My closest matches are "extended family". A second cousin once removed with whom I share 177 cM and the link is through my great grandparents on my mum's side.
DNA does not lie. if you are matching with someone, there is a DNA link (leaving aside the issue with random mutations of DNA and matching with only a dozen of centimorgans)
Ancestry suggests the relationships based on your DNA numbers, the people in your family tree if you have built one on the site, and hte people in their tree. "Jane SMITH could be your third cousin through your great great grandparents John JONES and Mary BROWN" and so on.
But it's not exact and the suggestions can be wrong, especially if one person has not completed a tree. We have 4 pairs of great grandparents, 8 gg grandparents and so on. And half-relationships complicate matters even further, if an ancestor has remarried, or had an affair or something.
One thing I think it's important to mention - although I don't think for one second that it is relevant to the OPs case. Everyone likes to joke about the milkman, or "love children" or affairs and that's often the case.

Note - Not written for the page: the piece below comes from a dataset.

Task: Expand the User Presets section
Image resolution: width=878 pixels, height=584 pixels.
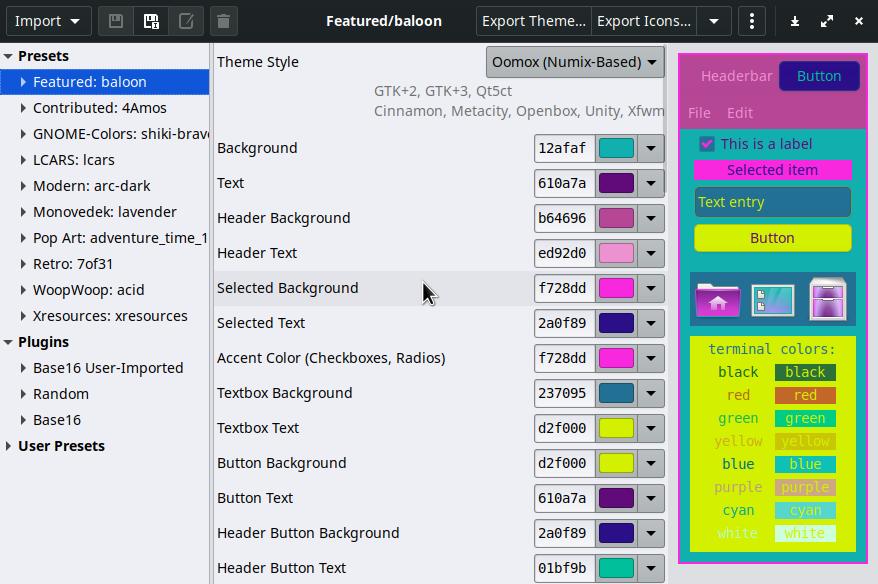Action: pos(8,446)
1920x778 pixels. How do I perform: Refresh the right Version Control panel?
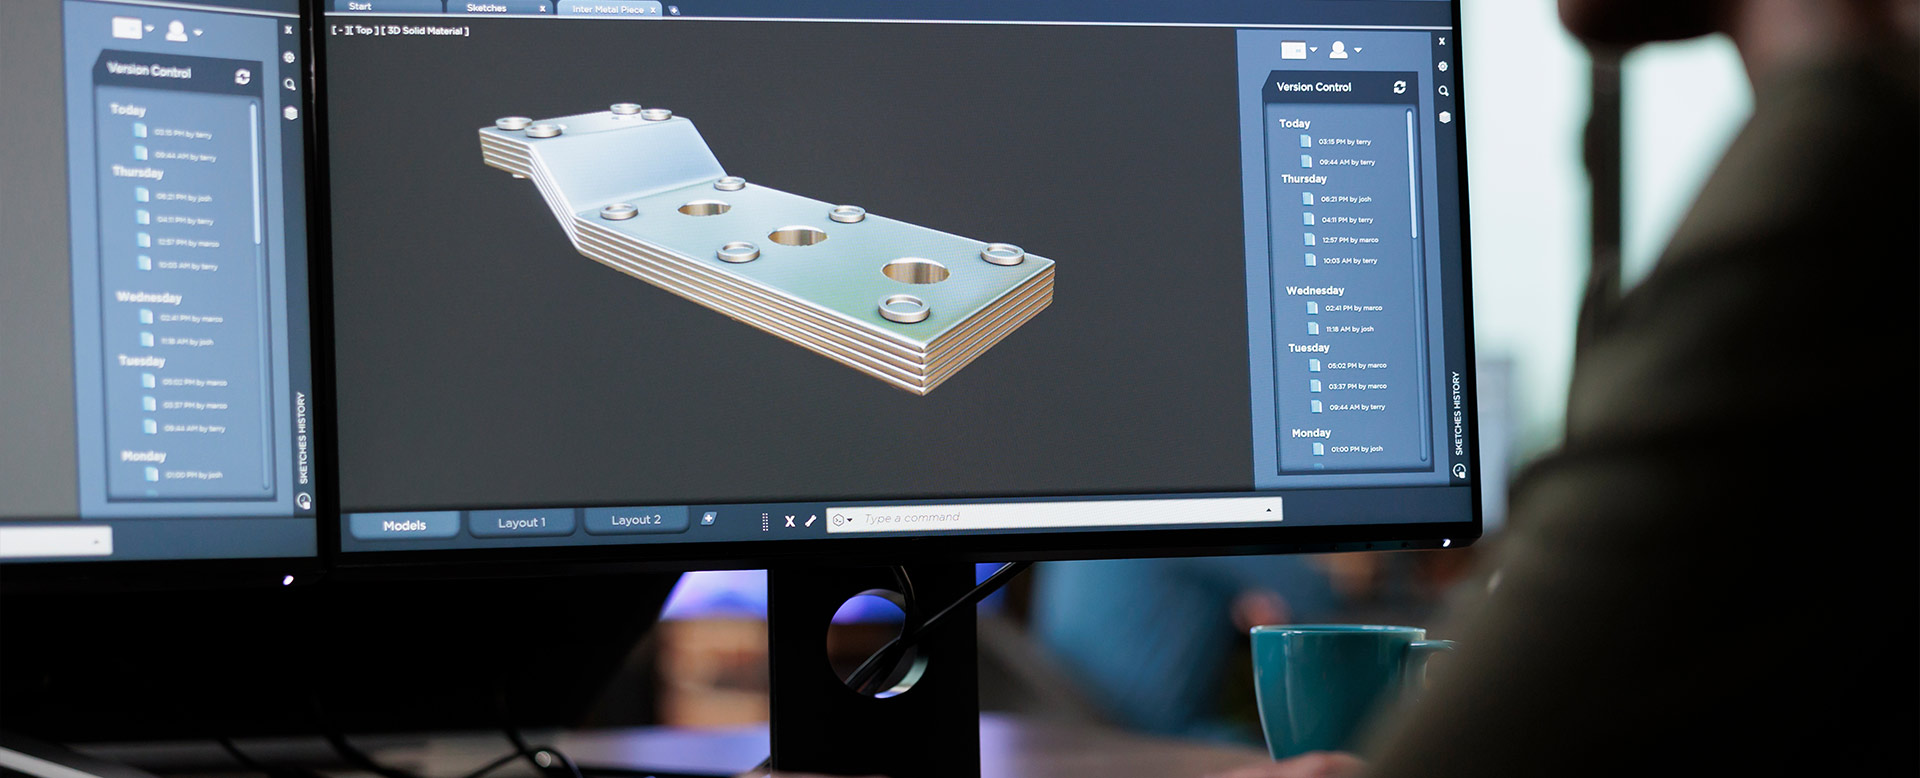pos(1399,88)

But not always. Unknown parentage can be caused in more sinister ways too. Many people forget that before the 60s, termination of pregnancy was illegal in the UK. Women/girls were forced to have their babies and often gave them up for adoption if they were single, whether raped, abused, or just pregnant by their boyfriends.
There have been so many stories in the press about women now quite elderly who are absolutely devastated by what happened to them and who have never come to terms with it. You never know if you do DNA what you might discover not just affecting your close family, but also aunts, uncles, cousins. All families have secrets.
It's SO important to tread with caution and although it might be really difficult, accept that people have the right not to engage with you. Not immediately leap in half-arsed with little understanding and cause huge upset as this person did to the OP yesterday.